Herr Villhauer, wer sind Sie?
Ich bin mindestens zweierlei. Mich fasziniert Wirtschaft, speziell die Finanzwirtschaft, und wirtschaftende Menschen ungeheuer. Und ich bin jemand, der Dinge begreifen und nachvollziehen will. Insofern ist es kein Zufall, dass ich zwei Ausbildungen habe: Ich bin Industriekaufmann mit Unternehmenserfahrung und promovierter Philosoph.
Was treibt Sie an?
Ich bin ein enorm neugieriger Mensch. Jemand, der wirklich wissen möchte, was hinter den Dingen und Vorgängen steckt und wie all das zusammenhängt. Und diese enorme Neugier bezieht sich auf Menschen ebenso wie auf die Welt.
Sie sind Geschäftsführer des Weltethos-Instituts. Was muss man sich unter dieser Institution vorstellen?
Das Weltethos-Institut der Universität Tübingen bringt die Welt der Wirtschaft mit der Welt der Philosophie und der Ethik zusammen. Wir sind vor zehn Jahren aus einem Impuls von Hans Küng heraus gegründet worden. Das war ein Schweizer Theologe, der sich mit dem beschäftigte, was Religionen verbindet, was ihnen gemeinsam ist. Zum Beispiel die goldene Regel »Was Du nicht willst, das man Dir tu, das füg’ auch keinem anderen zu«. Die gibt’s im Islam, im Christentum, im Buddhismus – eigentlich die Grundlage einer Weltgemeinschaft. Wir beschäftigen uns nun mit Unternehmens- und Wirtschaftsethik auf dieser global-ethischen Grundlage. Wir konzentrieren uns also auf das Verbindende und nicht auf das Trennende. Gerade in der jetzigen Weltlage – mit dem Ukraine-Krieg und überhaupt vielen Kriegen weltweit, den harten Kulturkämpfen, die wir auch in Deutschland erleben, aber noch stärker in den USA –, gerade in solchen Zeiten finde ich es wichtig zu fragen: Wo sind belastbare Brücken, wo finden wir die Möglichkeiten, miteinander ins Gespräch zu kommen und uns auszutauschen? Das zu suchen, das ist die Grundhaltung des Weltethos-Instituts.
Wie kommt jetzt die Wirtschaft ins Spiel?

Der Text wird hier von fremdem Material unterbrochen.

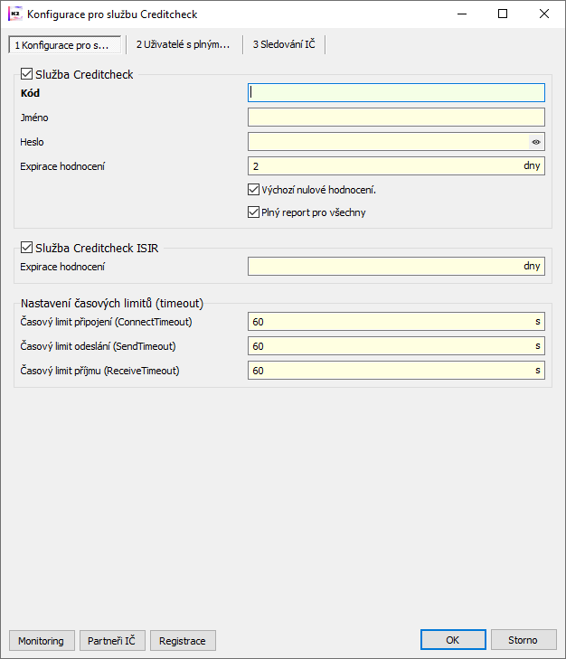Toggle the Služba Creditcheck ISIR checkbox
The width and height of the screenshot is (566, 659).
[x=25, y=248]
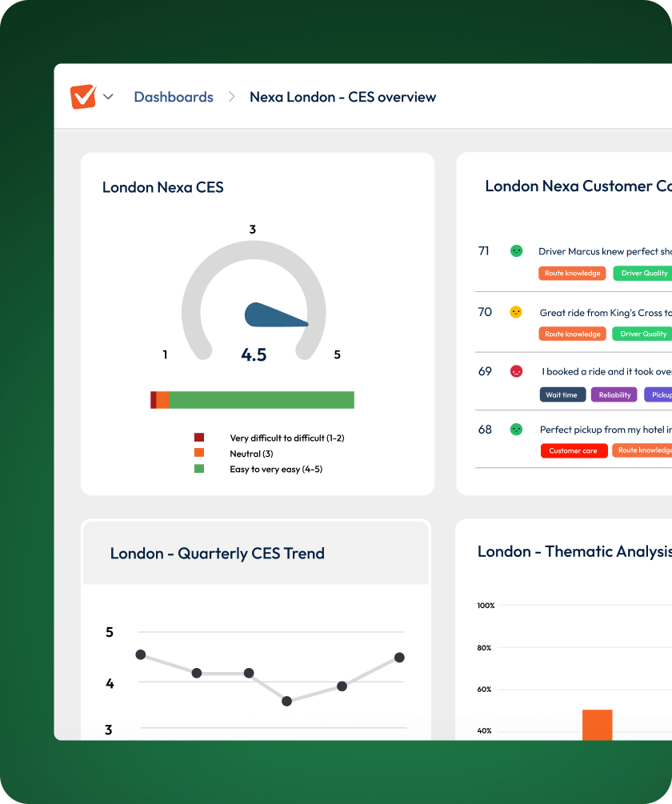The height and width of the screenshot is (804, 672).
Task: Select the Driver Quality tag on comment 70
Action: pos(643,334)
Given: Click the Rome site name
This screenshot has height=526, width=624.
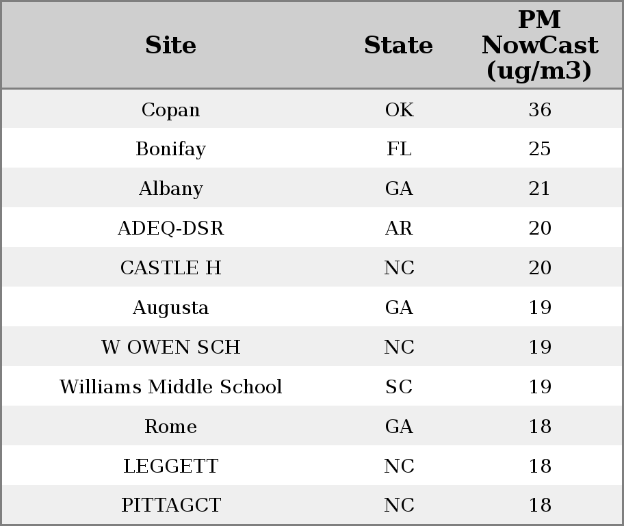Looking at the screenshot, I should [170, 427].
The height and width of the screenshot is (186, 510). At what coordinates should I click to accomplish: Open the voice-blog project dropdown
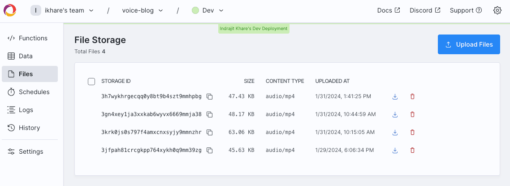[x=142, y=10]
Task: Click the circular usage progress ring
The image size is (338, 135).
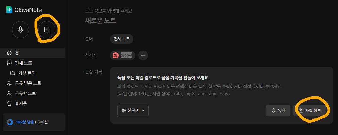Action: click(x=10, y=122)
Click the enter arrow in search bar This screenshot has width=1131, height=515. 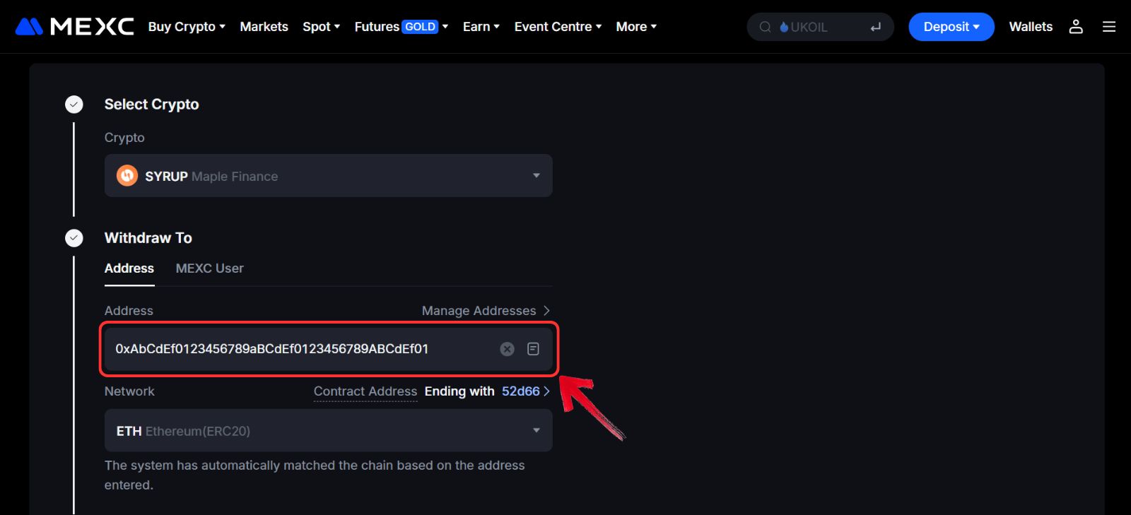(x=875, y=28)
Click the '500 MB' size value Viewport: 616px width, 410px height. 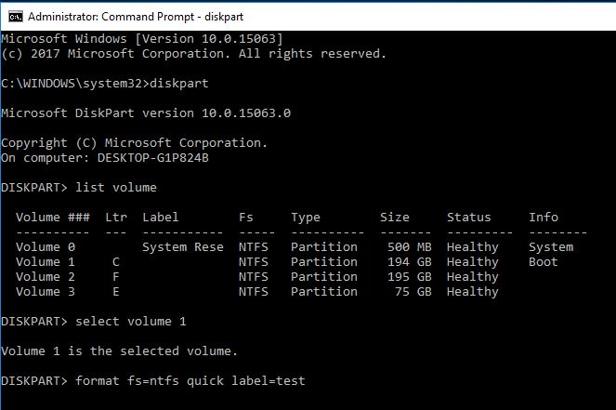(x=410, y=247)
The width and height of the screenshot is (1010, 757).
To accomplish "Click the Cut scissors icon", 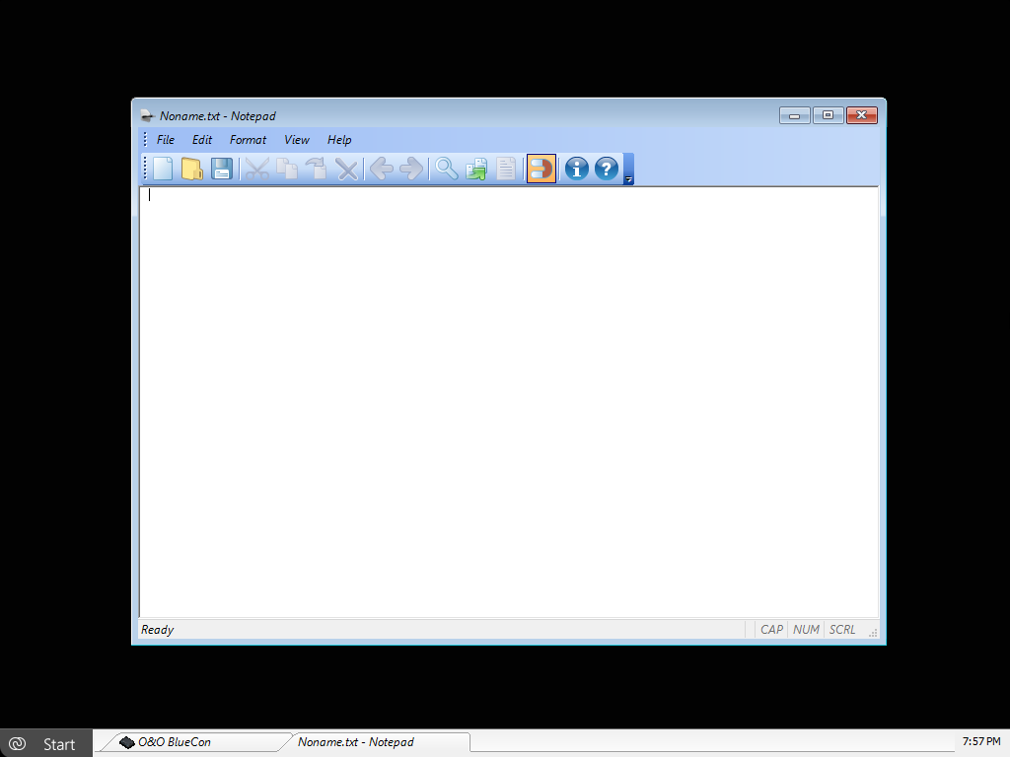I will pyautogui.click(x=257, y=169).
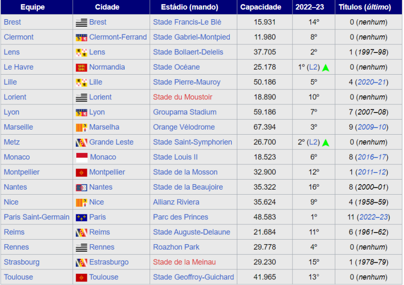Open the red Stade du Moustoir link
This screenshot has width=404, height=285.
pyautogui.click(x=182, y=97)
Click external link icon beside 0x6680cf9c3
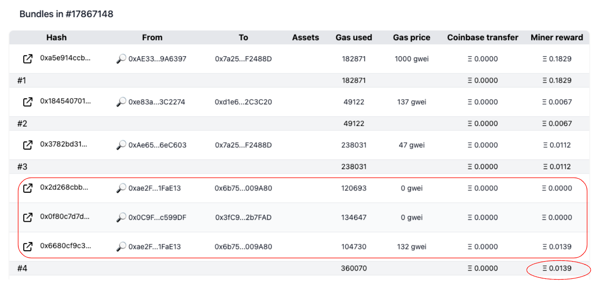Image resolution: width=593 pixels, height=282 pixels. [x=28, y=247]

Die Wirtschaft kommt deshalb ins Spiel, weil Menschen eben wirtschaften. Immer und überall. Ohne Wirtschaft kein Überleben, ohne Wirtschaft kein Auskommen, ohne Wirtschaft keine Ernährung. Wirtschaft ist ein wesentlicher Teil unserer Lebensorganisation. Und wenn wir keine Antworten auf die Fragen haben, wo die Kooperationsmöglichkeiten und die Gemeinsamkeiten im Wirtschaftsbereich sind, können wir es gleich sein lassen. Ein Aspekt ist, dass wir uns fragen müssen, ob diese Aktivitäten ethische Seiten haben. Der andere Aspekt ist, dass wir von der Wirtschaftspraxis richtig viel lernen können. Wirtschaft, das ist »Dirty Work«, das sind Widerstände, das sind komische Dinge, Merkwürdigkeiten, auch die anstrengenden Sachen. Ethik muss sich aber die Hände schmutzig machen, sonst ist sie keine Ethik. Also ich zum Beispiel beschäftige mich mit finanzethischen Fragen. Ich lerne viel darüber, wie Menschen innerhalb der Notwendigkeiten der Finanzbranche gut handeln oder gut entscheiden können. Dass ich Rendite machen muss, dass ich profitabel anlegen muss, dass ich zum Beispiel in der Lage bin, Risiken einschätzen zu können – und das mit meinen ethischen Erfahrungen zusammenzubringen. Das heißt, die Wirtschaft lernt von der Ethik, aber die Ethik lernt auch von der Wirtschaft.